For today’s business, investment in innovation is a critical success determinant, a necessity, not an extravagance enjoyed by the first tier product and service companies. Innovation is no longer a specialization of few geeky research and development people, but an everyday exercise required from all employees at all levels.
Scout for Innovation
While many will argue that innovative thinking is a talent that people are born with, rather than acquired, it is well established that innovation can be institutionalized and “processized” in the corporate environment by practicing by innovation scouting, which is fundamentally a critical assessment of applicability and compatibility of ideas and things to a problem at hand.
Everything, and literally everything, can spark a creative idea or be the source of your next innovative solution. Observing innovations by competitors, testing new solutions or concepts by suppliers, reviewing complaints or requirements by customers, reading latest academic publications in the field, or visiting an industry-specific trade fair can always help finding the next innovative idea.
Doing the Math
Ideas are free, but not worthless; the value of an idea can only be determined after doing the math. Cost benefit analysis is the determinant factor when it comes to idea valuation. Nothing is virtually impossible, rather just extremely expensive.
A recent example on innovation in supply chain management comes from one of the leading multinational food and beverages company in Egypt. Over a course of few years, their research and development team made few innovative modifications to the water bottles. They were able to save millions of Egyptian pounds, and reduce solid waste by thousands of tons, by reducing the bottle weight by few milligrams, and reducing the bottle cap size.
Nursing the Idea
Ideas are like babies, you feed them and take care of them until they become mature, and reliable. Innovation management is a critical process in today’s successful organizations. The process should always determine how an idea can develop, evolve and flourish seamlessly in the organization.
But this is easier said than done, innovation should necessarily be routed in the DNA of the firm, very much like elements of organizational culture, and there is no short-cut recipe for embedding innovation into the corporate DNA.
In a recent workshop that I delivered to a multinational company known for its innovative and dynamic culture, the Human Resource Training & Development Manager insisted on measuring the course success by its ability to help course participants come up with new ideas; something that they seemed to do systematically.
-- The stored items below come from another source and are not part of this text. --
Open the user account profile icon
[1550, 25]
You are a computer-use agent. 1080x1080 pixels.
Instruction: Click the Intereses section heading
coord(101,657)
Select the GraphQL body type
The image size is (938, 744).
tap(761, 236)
The participants, trained to spot opportunities in every corner, were able to identify multiple opportunities to be assessed for possible improvements in the manufacturing process. Not surprisingly, the team discussion revealed that the company had a long pipeline of innovative ideas at various development phases. Every employee seemed to be an innovation scout in his field, and this is why the company was able to sustain its competitive advantage for decades.